Later around year 3 out of 5 i asked to have less restrictions on specialty area- specifically to remove the no critical care part. This was much easier to get as i had been compliant and successfully working and they felt if that was my career goal it was better i be monitored when i started it. I had letters of support for that also.
It doesn't hurt to ask. If you can come up with solid reasons why it would help your recovery that's important. Support from your treatment team is very helpful especially if your program knows and trusts your providers.
catsmeow1972, BSN, RN
1,313 Posts
at least with me, I've learned to not hold my breath. My state seems to issue generic contracts with the same stipulations for everyone (unless you've messed up in which case, after you having to spend MORE money for dumb, biased evaluations, it gets worse, possibly to the point of a complete inability to get work. I know one girl that relapsed and her result was a recommendation that employment be not in any clinical area at all. Not suprisingly, no job prospects for her.) I've turned in all their little reports on time and never had a blip that was out of line. (I purposely wake up at 4am, do the check in and go back to sleep for a while. If I have to go, its first thing in the morning...no dilutes for me thank you. The only stipulation that I've asked to be adjusted is the meeting requirement. It's been remarked on as counterproductive to my progression, by both my therapist and my psychiatrist as well as my self report (every blessed quarter on that one). It's also been totally ignored. I've come to the conclusion (Affinity tells you whether a report has been received or reviewed) that these things are not even read let alone acted upon. I think that the only way I'll get someone to look at it is to send a flurry of letters and emails and that will probably only trigger some dumb reason to have another evaluation or some such idiotic thing. At least in this state, nobody cares.
RN2364
58 Posts
Can I ask what state you are in that has a 5 year natcotic restriction? That's the harshest I have seen. What kind of office job were you able to get. Also congratulations to you and your successful recovery work in progress
willthiseverend
15 Posts
I'm in CA. How often do you have to meet w monitoring? I'm assuming that is your probation monitor? I thought we only had to meet at the beginning and at the end?

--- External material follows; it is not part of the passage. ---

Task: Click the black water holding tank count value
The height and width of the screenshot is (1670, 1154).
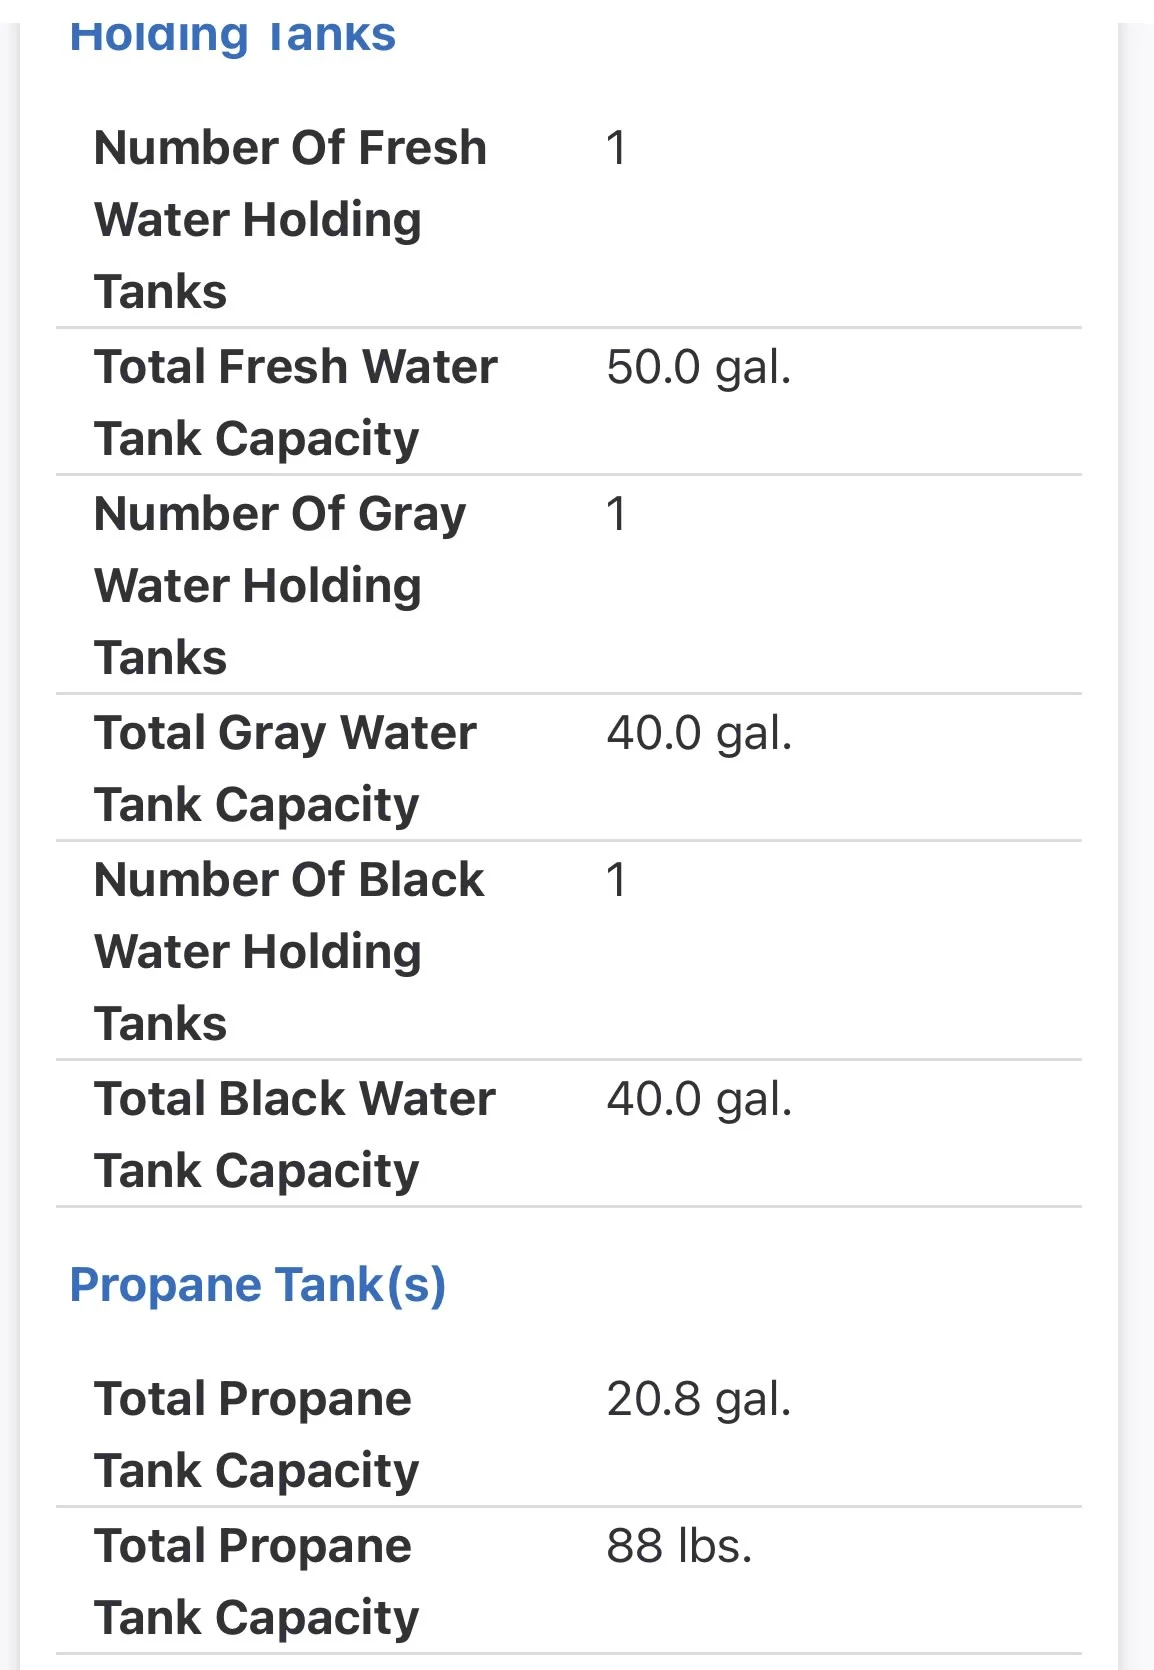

I don't have to meet with my monitor physically, I have to turn in quarterly reports that include a list of AA/NA meetings I attended during the quarter (signature of the chairperson at the meeting), a report filled out by my employer and a personal report I complete. When I was in therapy the therapist would submit a report as well, but that modification has been lifted. I was also granted access to narcotics as well. However, I still struggle to find an employer who is willing to work with my "direct supervision" requirement. To clarify, I mean a job providing direct patient care. I currently work in case management in an officr setting. I'm glad to share I havehave 2 years completed of my 5 year contract....if all continues to go well. I'm also very grateful for my sobriety. :)
Thank you for sharing. You must be in FL? In CA, I haven't seen the mandatory therapy or any contract greater than 3 yrs which seems an eternity. I'm in CM too but in the field and am petrified they will not approve my job. Did I read somewhere that we can appeal a denial of our wksite (in CA)?